Adding a New Resource
Add a ResourceDefinition, register it in ResourceRegistry, expose it from the appropriate
grouped service if needed, and cover payload mapping plus sync behavior with focused tests. Keep
resource definitions as adapters and keep database or remote coordination in services. See
adding a resource.
Testing
composer validate --strict
composer install
composer lint
composer test
composer test:unit
composer test:feature
composer test:integration
composer test:real
composer quality
Real Docker Integration Workflow
The Docker workflow installs a fresh Laravel app, installs this package into it with a Composer path repository, installs WordPress with WP-CLI, seeds real WordPress records and media files, runs Laravel package migrations, and executes a PHPUnit smoke test against the real services.

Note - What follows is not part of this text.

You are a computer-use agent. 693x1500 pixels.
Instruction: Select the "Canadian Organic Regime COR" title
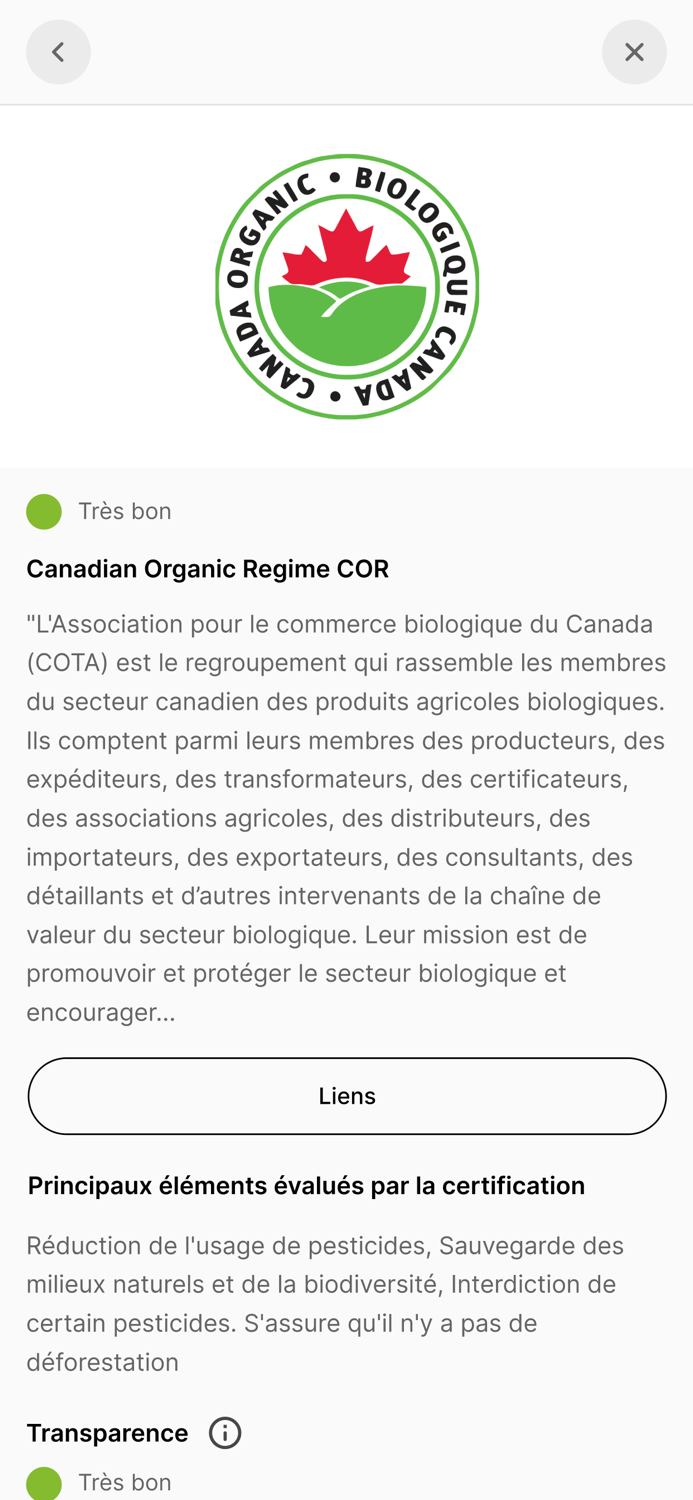207,569
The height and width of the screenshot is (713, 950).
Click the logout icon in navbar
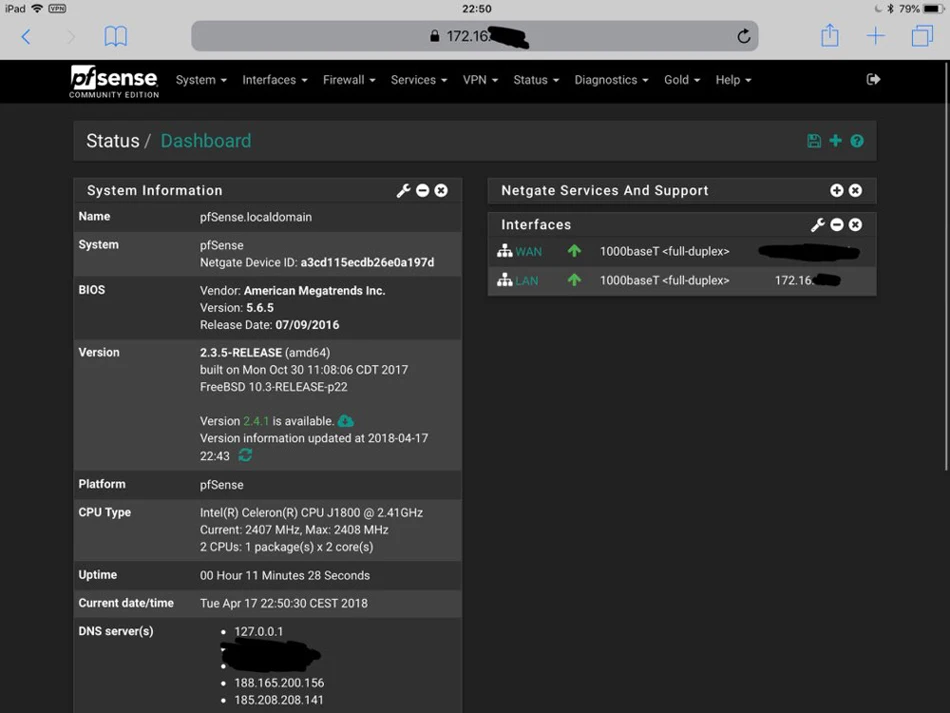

Prerequisites: Docker and Docker Compose.
./scripts/test-docker.sh
The workflow validates package discovery, config loading, package migrations, WP-CLI availability, WordPress installation, real WordPress post/media generation, WordPress-to-Laravel pull sync, media record pull, explicit media file download, update handling, idempotent repeated pull behavior, Laravel-originated post create/update push through DTOs, Laravel-originated page create push through DTOs, taxonomy assignment, featured media assignment, unpublish, trash behavior with local reflection, and dirty-local conflict detection against a real remote change. It writes:
artifacts/integration-report.json
artifacts/integration-summary.txt
artifacts/junit.xml
The JSON report includes environment versions, executed paths/commands, package capabilities,
schema audit notes, WordPress record counts, Laravel record counts, media record/file evidence,
pull/push/idempotency results, assertions, skipped assertions, failures, and limitations. Media is
reported in three separate buckets: WordPress attachments, Laravel media records, and local copied
files. Useful defaults can be overridden with environment variables such as DB_HOST,
DB_DATABASE, DB_USERNAME, DB_PASSWORD, WORDPRESS_PATH, WORDPRESS_URL,
LARAVEL_APP_PATH, and PACKAGE_PATH.
Known Limitations
- Media upload uses the SDK's Media Library upload endpoint; field acceptance still depends on WordPress runtime permissions and REST support.
- Posts/pages have feature-level coverage; many generic resource definitions are available through shared services but are not all feature-complete.
- Author assignment depends on runtime WordPress REST permissions and configuration.
- Custom meta requires WordPress meta keys registered with
show_in_rest=true. - Endpoint shape and capabilities can vary by WordPress version, plugins, themes, auth type, and user permissions.